Speaker Disclosures:
Financial: Esther Perel maintains a private practice. She has employment relationships with Columbia University, Ackerman Institute for the Family, Norwegian Institute for the Expressive Arts Therapies, and 92nd Street Y. She receives royalties as a published author. Esther Perel receives a speaking honorarium and recording royalties from Psychotherapy Networker and PESI, Inc. She has no relevant financial relationships with ineligible organizations.
Non-financial: Esther Perel is a member of the American Family Therapy Academy and the American Association for Sex Educators, Counselors and Therapists.

Richard C. Schwartz, PhD, IFS Institute

Richard Schwartz began his career as a family therapist and an academic at the University of Illinois at Chicago. There he discovered that family therapy alone did not achieve full symptom relief, and in asking patients why, he learned that they were plagued by what they called "parts." These patients became his teachers as they described how their parts formed networks of inner relationship that resembled the families he had been working with. He also found that as they focused on and, thereby, separated from their parts, they would shift into a state characterized by qualities like curiosity, calm, confidence and compassion. He called that inner essence the Self and was amazed to find it even in severely diagnosed and traumatized patients. From these explorations, the Internal Family Systems (IFS) model was born in the early 1980s.

IFS is now evidence-based and has become a widely-used form of psychotherapy, particularly with trauma. It provides a non-pathologizing, optimistic, and empowering perspective and a practical and effective set of techniques for working with individuals, couples, families, and more recently, corporations and classrooms.

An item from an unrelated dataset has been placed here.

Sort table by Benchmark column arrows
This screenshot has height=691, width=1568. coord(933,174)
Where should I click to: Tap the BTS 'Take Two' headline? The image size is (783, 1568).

In 2013, Schwartz left the Chicago area and now lives in Brookline, MA where he is on the faculty of the Department of Psychiatry at Harvard Medical School.

 

Speaker Disclosures:
Financial: Dr. Richard Schwartz is the Founder and President of the IFS Institute. He maintains a private practice and has an employment relationship with Harvard Medical School. He receives royalties as a published author. Dr. Schwartz receives a speaking honorarium, recording, and book royalties from Psychotherapy Networker and PESI, Inc. He has no relevant financial relationships with ineligible organizations.
Non-financial: Dr. Richard Schwartz is a fellow of Meadows Behavioral Healthcare and is a member of the American Family Therapy Academy and the American Association for Marital and Family Therapy. He is a contributing editor for Family Therapy Networker. Dr. Schwartz serves on the editorial boards for the Journal of Feminist Family Therapy, the Contemporary Family Therapy, the Journal of Family Psychotherapy, and the Family Therapy Collections.